They called themselves a Celtic metal band — they weren’t exactly metal, but I couldn’t in all honesty call it folk in spite of the fiddler, and they did certainly know how to mangle a jig or a reel all too well. Not that the crowd, after midnight on a warm summer evening, who thought they were of Irish extraction even if it was so diluted that it was more than a splash of water in a jigger of bad blended Irish whiskey, cared a flying fuck.

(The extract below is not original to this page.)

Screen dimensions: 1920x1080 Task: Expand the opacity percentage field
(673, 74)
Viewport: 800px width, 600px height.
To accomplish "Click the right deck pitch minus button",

I was down London way on that evening as Ingrid, my wife who’s the Estate Purchasing Agent and our Steward, had business with a company doing extremely low impact river based hydro power that we hoped would give us more electricity at an affordable cost. (It was promising but they were five years out from selling the units, though we did end up as one of the test sites.) Neither of us is Irish but the Pub was near our hotel and it raining too steadily to venture far that night.
I lied earlier — they were truly shitty. And as drunk as the crowd was to boot, which was no mean feat. We stayed for a few minutes, got back to our hotel before the rain really came down, and traded stories for several hours with the Dublin-born and raised barkeep, who made a rather excellent Irish coffee.
Now it is possible to combine Celtic and metal successfully, though it rarely gets done. If you care to hear two bands taking a piss while doing so, go find Thin Lizzy, the Irish rockers from the Seventies, playing ‘Whiskey in a Jar’ — not bad at all despite Phil Lynott’s truly shitty voice, but far better is Metallica’s cover, which features the ballsy voice of James Hetfield. And the best blending of rock music with Irish traditional music is most everything done by the Irish group Horslips.
Now I must leave you, as I want to listen as the Neverending Session play the John Playford composition, ‘Drive the Cold Winter Away’, which was done by Horslips here.